Predictions for two input images are explained in the plot above. Red pixels represent positive SHAP values that increase the probability of the class, while blue pixels represent negative SHAP values the reduce the probability of the class. By using ranked_outputs=2 we explain only the two most likely classes for each input (this spares us from explaining all 1,000 classes).

Model agnostic example with KernelExplainer (explains any function)

Kernel SHAP uses a specially-weighted local linear regression to estimate SHAP values for any model. Below is a simple example for explaining a multi-class SVM on the classic iris dataset.

import sklearn
import shap
from sklearn.model_selection import train_test_split

# print the JS visualization code to the notebook
shap.initjs()

# train a SVM classifier
X_train,X_test,Y_train,Y_test = train_test_split(*shap.datasets.iris(), test_size=0.2, random_state=0)
svm = sklearn.svm.SVC(kernel='rbf', probability=True)
svm.fit(X_train, Y_train)

# use Kernel SHAP to explain test set predictions
explainer = shap.KernelExplainer(svm.predict_proba, X_train, link="logit")
shap_values = explainer.shap_values(X_test, nsamples=100)

# plot the SHAP values for the Setosa output of the first instance
shap.force_plot(explainer.expected_value[0], shap_values[0][0,:], X_test.iloc[0,:], link="logit")

The above explanation shows four features each contributing to push the model output from the base value (the average model output over the training dataset we passed) towards zero. If there were any features pushing the class label higher they would be shown in red.

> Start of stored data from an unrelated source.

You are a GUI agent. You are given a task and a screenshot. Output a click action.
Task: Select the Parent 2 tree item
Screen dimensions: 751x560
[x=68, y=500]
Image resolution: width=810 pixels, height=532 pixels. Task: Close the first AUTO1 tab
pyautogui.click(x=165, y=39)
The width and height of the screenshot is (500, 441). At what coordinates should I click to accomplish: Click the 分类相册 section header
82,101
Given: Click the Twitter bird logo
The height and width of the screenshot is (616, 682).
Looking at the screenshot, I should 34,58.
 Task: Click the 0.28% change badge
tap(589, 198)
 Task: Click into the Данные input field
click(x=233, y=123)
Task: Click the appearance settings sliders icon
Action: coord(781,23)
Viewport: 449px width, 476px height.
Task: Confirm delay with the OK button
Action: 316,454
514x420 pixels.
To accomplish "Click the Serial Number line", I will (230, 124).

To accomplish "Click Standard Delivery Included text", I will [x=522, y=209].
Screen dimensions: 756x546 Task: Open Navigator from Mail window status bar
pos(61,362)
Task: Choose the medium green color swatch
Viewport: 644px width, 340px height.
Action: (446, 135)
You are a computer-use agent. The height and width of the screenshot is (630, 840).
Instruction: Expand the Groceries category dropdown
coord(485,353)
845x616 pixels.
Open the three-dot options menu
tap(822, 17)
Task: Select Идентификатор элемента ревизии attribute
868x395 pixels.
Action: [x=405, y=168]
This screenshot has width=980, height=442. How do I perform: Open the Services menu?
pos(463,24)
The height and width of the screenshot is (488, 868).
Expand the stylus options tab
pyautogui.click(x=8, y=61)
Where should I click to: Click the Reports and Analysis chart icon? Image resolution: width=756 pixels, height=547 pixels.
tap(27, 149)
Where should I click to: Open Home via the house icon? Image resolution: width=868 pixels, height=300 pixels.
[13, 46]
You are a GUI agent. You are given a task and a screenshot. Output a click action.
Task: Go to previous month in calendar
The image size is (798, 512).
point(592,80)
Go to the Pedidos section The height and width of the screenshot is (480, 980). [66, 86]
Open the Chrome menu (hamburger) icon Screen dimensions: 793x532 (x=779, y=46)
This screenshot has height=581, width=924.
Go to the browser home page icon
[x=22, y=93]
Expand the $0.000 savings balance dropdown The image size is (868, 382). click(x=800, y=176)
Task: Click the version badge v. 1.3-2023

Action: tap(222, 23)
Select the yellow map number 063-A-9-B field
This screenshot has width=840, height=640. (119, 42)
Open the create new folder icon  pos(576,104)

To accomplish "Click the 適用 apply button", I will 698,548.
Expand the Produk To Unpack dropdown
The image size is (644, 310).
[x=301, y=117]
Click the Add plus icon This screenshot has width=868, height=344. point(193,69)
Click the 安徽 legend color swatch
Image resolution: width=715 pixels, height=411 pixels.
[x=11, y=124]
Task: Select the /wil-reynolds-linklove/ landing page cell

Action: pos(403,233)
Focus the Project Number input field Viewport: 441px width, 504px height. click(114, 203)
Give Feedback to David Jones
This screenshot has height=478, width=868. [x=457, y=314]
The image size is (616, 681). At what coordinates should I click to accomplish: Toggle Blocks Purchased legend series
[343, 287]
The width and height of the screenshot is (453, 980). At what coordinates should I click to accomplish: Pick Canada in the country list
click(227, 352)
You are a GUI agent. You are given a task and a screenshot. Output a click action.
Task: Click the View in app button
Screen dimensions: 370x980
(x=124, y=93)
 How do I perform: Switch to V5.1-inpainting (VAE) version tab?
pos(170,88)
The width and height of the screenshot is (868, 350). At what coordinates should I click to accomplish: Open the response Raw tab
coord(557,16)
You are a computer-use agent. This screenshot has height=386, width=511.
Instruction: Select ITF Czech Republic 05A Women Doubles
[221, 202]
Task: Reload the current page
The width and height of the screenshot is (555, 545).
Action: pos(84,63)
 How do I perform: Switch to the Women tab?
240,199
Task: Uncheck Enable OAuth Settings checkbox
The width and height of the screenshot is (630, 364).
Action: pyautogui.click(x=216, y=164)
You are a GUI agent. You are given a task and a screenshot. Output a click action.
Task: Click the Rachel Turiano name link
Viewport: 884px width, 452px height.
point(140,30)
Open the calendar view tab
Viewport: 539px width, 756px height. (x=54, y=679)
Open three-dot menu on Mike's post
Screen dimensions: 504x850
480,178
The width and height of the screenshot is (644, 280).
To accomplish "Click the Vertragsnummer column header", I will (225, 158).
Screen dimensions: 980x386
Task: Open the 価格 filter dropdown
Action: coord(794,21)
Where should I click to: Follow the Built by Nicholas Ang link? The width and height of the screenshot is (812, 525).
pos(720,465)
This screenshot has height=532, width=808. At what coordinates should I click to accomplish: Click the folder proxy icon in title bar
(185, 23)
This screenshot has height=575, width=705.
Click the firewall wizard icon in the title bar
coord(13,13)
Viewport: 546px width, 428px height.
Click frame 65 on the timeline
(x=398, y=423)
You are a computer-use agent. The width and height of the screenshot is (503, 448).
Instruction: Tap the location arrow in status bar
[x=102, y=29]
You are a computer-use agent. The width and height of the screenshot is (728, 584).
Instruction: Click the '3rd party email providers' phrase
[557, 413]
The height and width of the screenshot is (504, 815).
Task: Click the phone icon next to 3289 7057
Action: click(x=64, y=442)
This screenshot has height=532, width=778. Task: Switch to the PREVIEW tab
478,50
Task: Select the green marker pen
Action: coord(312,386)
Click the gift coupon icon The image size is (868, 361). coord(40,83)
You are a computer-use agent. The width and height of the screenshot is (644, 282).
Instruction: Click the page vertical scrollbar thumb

If we take many explanations such as the one shown above, rotate them 90 degrees, and then stack them horizontally, we can see explanations for an entire dataset. This is exactly what we do below for all the examples in the iris test set:

# plot the SHAP values for the Setosa output of all instances
shap.force_plot(explainer.expected_value[0], shap_values[0], X_test, link="logit")

SHAP Interaction Values

SHAP interaction values are a generalization of SHAP values to higher order interactions. Fast exact computation of pairwise interactions are implemented for tree models with shap.TreeExplainer(model).shap_interaction_values(X). This returns a matrix for every prediction, where the main effects are on the diagonal and the interaction effects are off-diagonal. These values often reveal interesting hidden relationships, such as how the increased risk of death peaks for men at age 60 (see the NHANES notebook for details):

Sample notebooks

The notebooks below demonstrate different use cases for SHAP. Look inside the notebooks directory of the repository if you want to try playing with the original notebooks yourself.

TreeExplainer

An implementation of Tree SHAP, a fast and exact algorithm to compute SHAP values for trees and ensembles of trees.

DeepExplainer

An implementation of Deep SHAP, a faster (but only approximate) algorithm to compute SHAP values for deep learning models that is based on connections between SHAP and the DeepLIFT algorithm.

GradientExplainer

An implementation of expected gradients to approximate SHAP values for deep learning models. It is based on connections between SHAP and the Integrated Gradients algorithm. GradientExplainer is slower than DeepExplainer and makes different approximation assumptions.

LinearExplainer

For a linear model with independent features we can analytically compute the exact SHAP values. We can also account for feature correlation if we are willing to estimate the feature covariance matrix. LinearExplainer supports both of these options.

KernelExplainer

An implementation of Kernel SHAP, a model agnostic method to estimate SHAP values for any model. Because it makes no assumptions about the model type, KernelExplainer is slower than the other model type specific algorithms.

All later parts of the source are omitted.